Padmono Anggoro, perwakilan dari Dinas Kebudayaan DIY, membuka percakapan dengan menyoroti pentingnya “ekosistem budaya” yang dibangun oleh komunitas akar rumput seperti Kuamakeyo. Ia memuji semangat para mahasiswa Kedang dalam menjadikan budaya sebagai gerakan hidup, bukan hanya seremoni seremonial. “Pelestarian budaya yang digerakkan anak muda seperti ini adalah contoh nyata bahwa tradisi tidak mati, ia hanya mencari medium baru untuk bicara,” ungkapnya.

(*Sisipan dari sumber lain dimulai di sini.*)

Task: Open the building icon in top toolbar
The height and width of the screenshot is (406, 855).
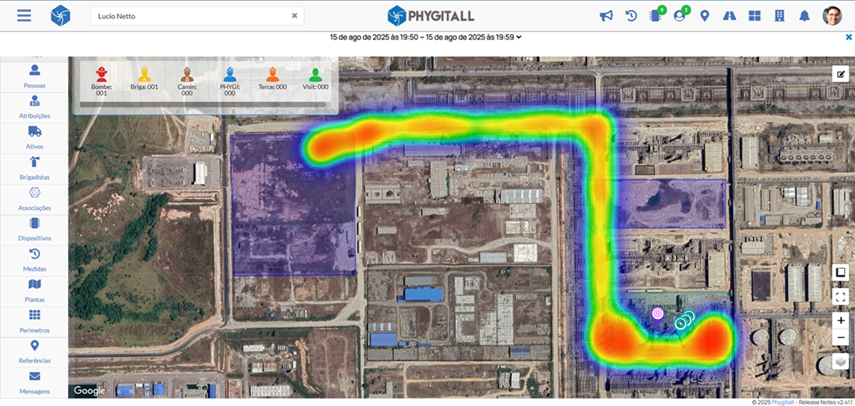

Sementara itu, Kombes Pol Wachyu Tri Budi Sulistiyono dari Polda DIY memberikan perspektif dari sisi keamanan dan sosial kemasyarakatan. Ia menekankan bahwa budaya yang hidup dan kuat justru menjadi benteng pertama dalam mencegah konflik dan menjaga harmoni sosial. “Budaya bukan sekadar tari atau lagu, ia adalah perangkat lunak peradaban yang menyatukan kita. Dan kegiatan seperti ini adalah bagian dari upaya menjaga kedamaian dalam keberagaman,” jelasnya.

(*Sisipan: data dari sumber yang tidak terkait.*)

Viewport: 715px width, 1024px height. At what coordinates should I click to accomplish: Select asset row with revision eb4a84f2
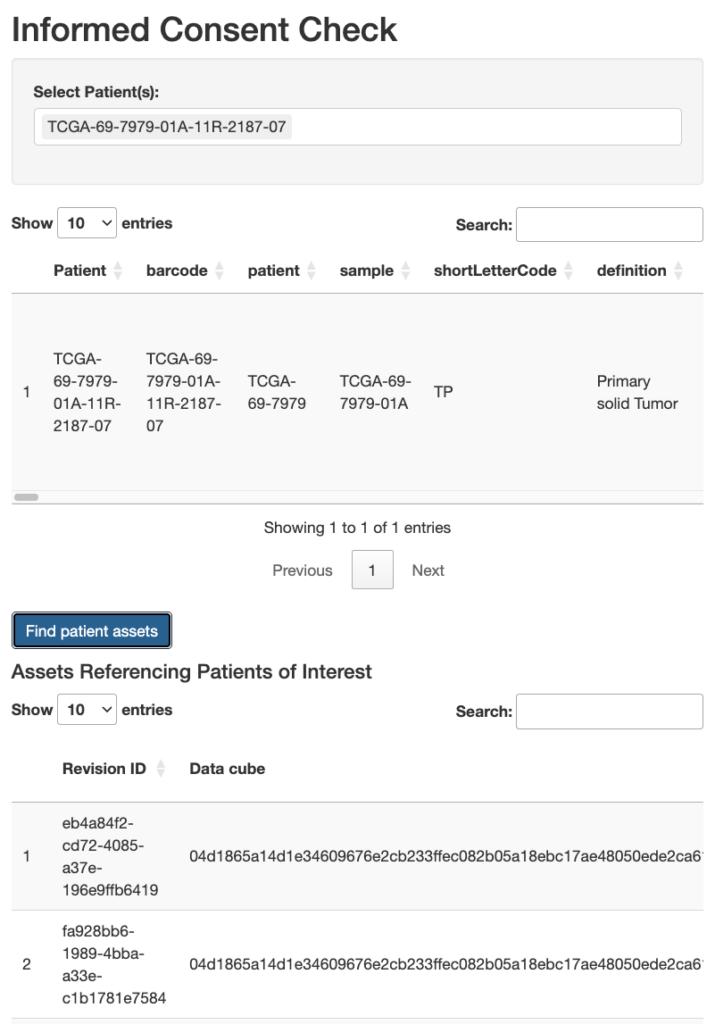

Giliran Dr. Al-Gazali Hide Wulakada, praktisi hukum sekaligus akademisi, membawa diskusi ke arah yang lebih filosofis. Dalam penyampaiannya, ia mengangkat kisah Nabi Ibrahim sebagai simbol transisi dari mitos ke logos—dari keyakinan yang diturunkan begitu saja, menuju kesadaran kritis dan pencarian makna secara rasional. “Ibrahim menghancurkan berhala bukan hanya sebagai tindakan teologis, tetapi sebagai penanda kebangkitan akal. Begitu juga kita hari ini: menjaga budaya bukan berarti memujanya tanpa nalar, tapi menghidupkannya dengan kesadaran baru,” tegasnya.

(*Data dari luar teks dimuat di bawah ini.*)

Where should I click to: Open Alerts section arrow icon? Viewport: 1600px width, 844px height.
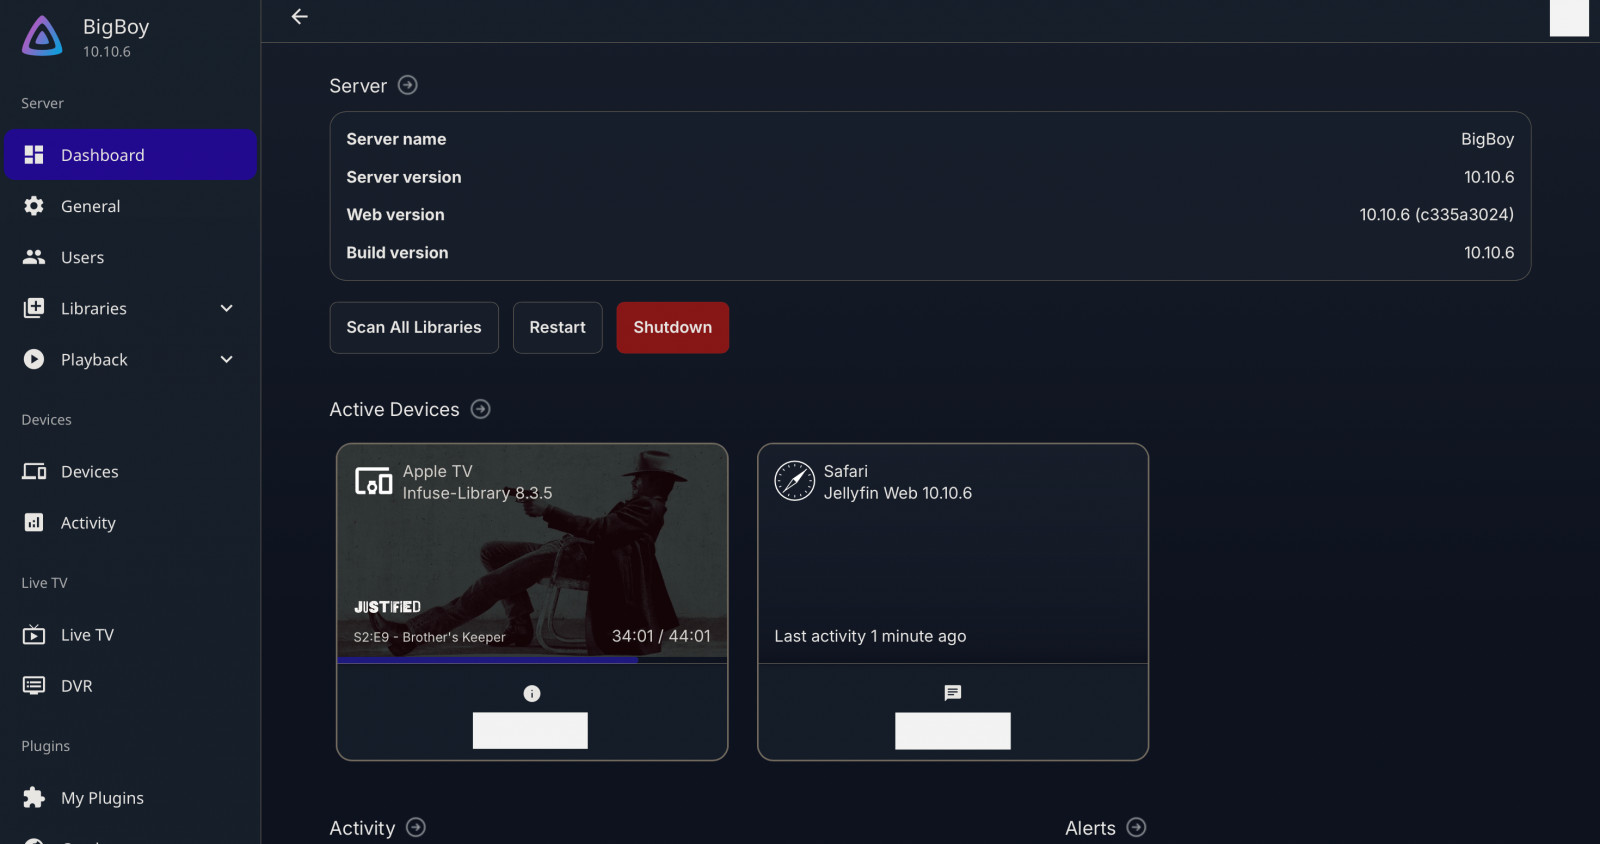tap(1136, 827)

Tak kalah penting, Al-Afghani, pengurus IKPMDI dan mahasiswa Kedang, berbicara dari sudut pandang generasi muda di perantauan. Ia menekankan bahwa kegiatan ini bukan sekadar nostalgia budaya, tetapi bentuk konsistensi dalam membangun jati diri. “Kami hadir bukan hanya untuk tampil, tapi untuk menyampaikan bahwa mahasiswa daerah juga punya nilai, punya cerita, dan punya peran,” katanya dengan semangat.
Meskipun waktu diskusi berpapasan dengan azan Maghrib, para pembicara tetap antusias menyampaikan pemikirannya dan mohon maaf karena tidak bisa berbagi lebih panjang. Namun, momen singkat ini justru menjadi pengingat bahwa pelestarian budaya adalah kerja lintas waktu, lintas profesi, dan lintas generasi. Dari birokrat, aparat keamanan, akademisi, hingga mahasiswa—semua bertemu di satu titik: menjaga nyala budaya agar terus menyala dalam jiwa-jiwa muda.